Aos 25 anos, ela atualmente trabalha numa ONG que assiste e apoia portadores de câncer. Ali comanda o Espaço Cor de Rosa e segue doando lenços. Até agora, os presenteados são quase 400, entre os quais figura a assistente social Débora Rodrigues Medeiros, de 43 anos. Também afetada pela mesma doença, Débora ressalta a importâncias de ações desse gênero. “É bonito ver a corrente de bem que se forma entre as pessoas com câncer”, diz. “Quando abri o pacote, foi como se ganhasse mais que um lenço. Ganhei um abraço e uma amiga”. O Espaço Rosa age em todo o país e sobrevive graças a doações feitas sobretudo por pacientes já beneficiadas pela iniciativa.

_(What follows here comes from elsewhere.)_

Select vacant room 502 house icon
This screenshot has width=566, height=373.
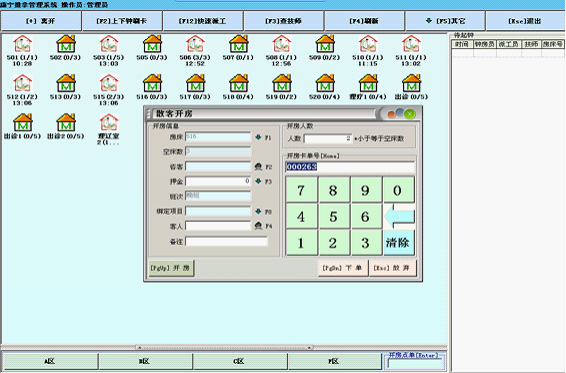(66, 44)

Além dos lenços, a ONG distribui próteses externas e perucas de cabelo sintético. Também providencia cabeleireiro para quem ainda não começou o tratamento e deseja usar o próprio cabelo para fazer a peruca. A principal dificuldade encontrada pela ONG é arcar com as despesas exigidas pela remessa dos donativos. “Gastamos cerca de R$ 500 por mês com os Correios”, calcula Evelin. “Um patrocinador certamente facilitaria o nosso trabalho”. Os interessados podem entrar em contato com a entidade pelo site ou pela página no Facebook.
A conclusão do curso de fisioterapia não vai mudar a rota que a menina do lenço cor de rosa vem percorrendo. ”Não me vejo fazendo outra coisa que não seja ajudar os outros”, informa com evidente convicção. Evelin está resolvida a continuar transmitindo a mensagem que resume em duas frases: “Isso é só um processo. Isso passa”.